I trust mechanical systems more than I do some software. Yes, the mechanics also fail, but they can be inspected better ("It looks like this this linkage is rusty/cracked. I should replace it just in case") and people seem to be able to design mechanics better than software (a TV or a tape recorder does not need constant patches to fix various bugs like Firefox or other software do, it works right the first time). Mechanical systems are not affected by small intensity cosmic rays like microchips are.

4 dead aliens in the trunk (1)

voodoo cheesecake (1071228) | about 4 years ago | (#31651188)
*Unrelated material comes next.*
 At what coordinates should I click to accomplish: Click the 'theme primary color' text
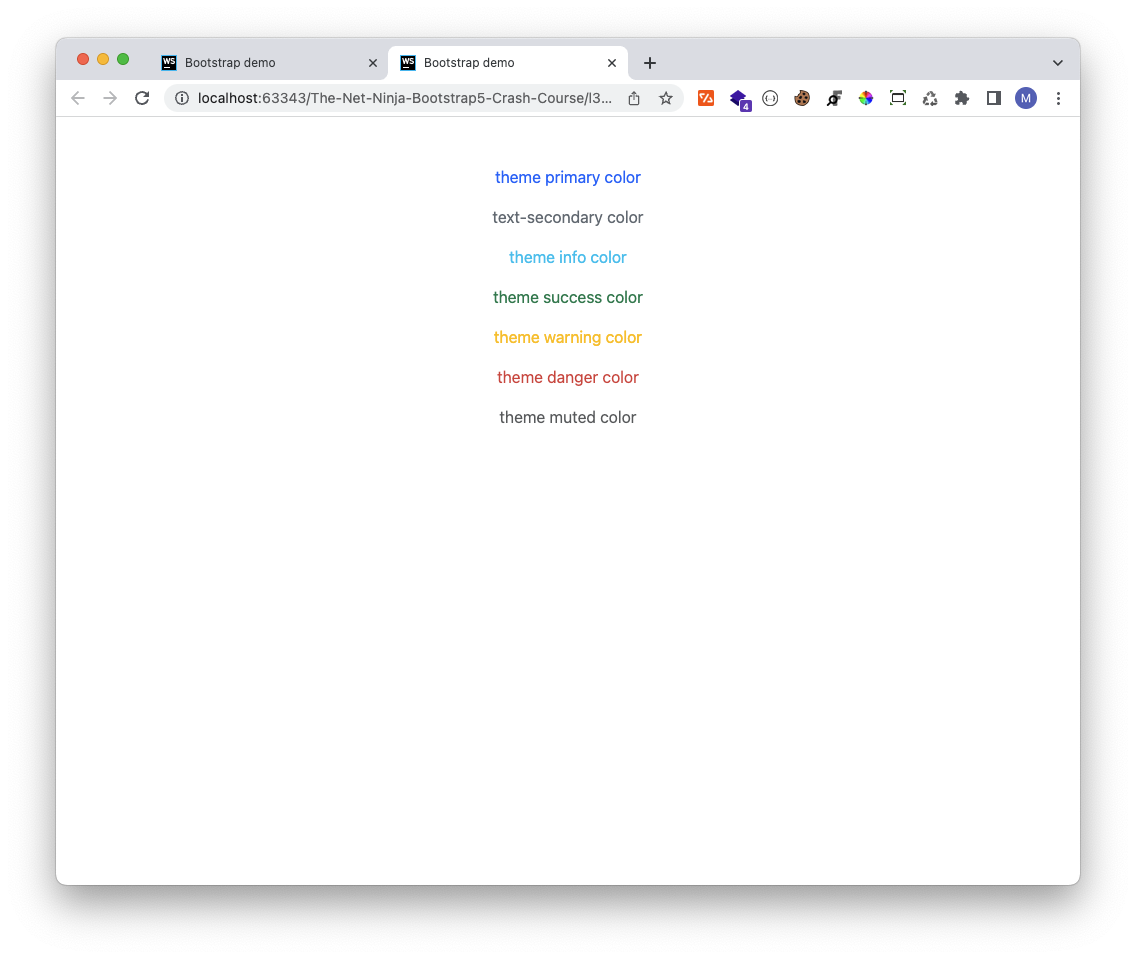point(568,178)
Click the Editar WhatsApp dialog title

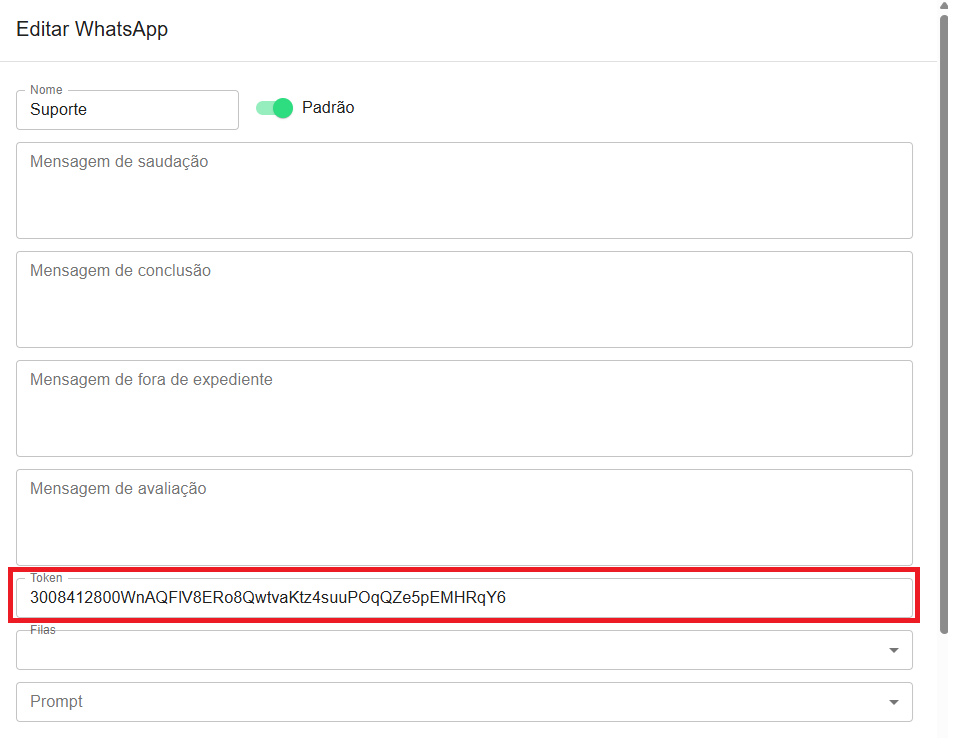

...... allow you to time travel (http://en.wikipedia.org/wiki/Repo_Man_%281984_film%29)! But the most sophisticated electronics in the Chevy Malibu were in its radio. Anyway, to stay on topic - Scientists need not to just point to cosmic radiation, they need to test this. What about pointing to the manufacturing process also!

Likely? (1, Insightful)

Anonymous Coward | about 4 years ago | (#31651210)

The likelihood of a bit being flipped is already ludicrously small. The likelihood of a random bit-flipping causing anything but a nonfunctional car is also extraordinarily low; It is exceedingly unlikely that an event like this will flip just the right bit to cause a car to careen out of control. It seems that Toyota would have noticed an unusually high failure rate in general.

How about tinfoil hats for the engine compartment? (1)

marciot (598356) | about 4 years ago | (#31651274)

Oh, right. Hoods and bonnets. They already have those.

They should start making them out of lead, maybe?

Do car safety problems come from outer space? (0)

Anonymous Coward | about 4 years ago | (#31651308)

No.
 
Next question.

If I were a janitor I'd work at Toyota... (0)

Anonymous Coward | about 4 years ago | (#31651388)

cuz their shit don't stink!

OR.... (0)

Anonymous Coward | about 4 years ago | (#31651390)

or, the more reasonable explanation... Toyota just royally f'ed up!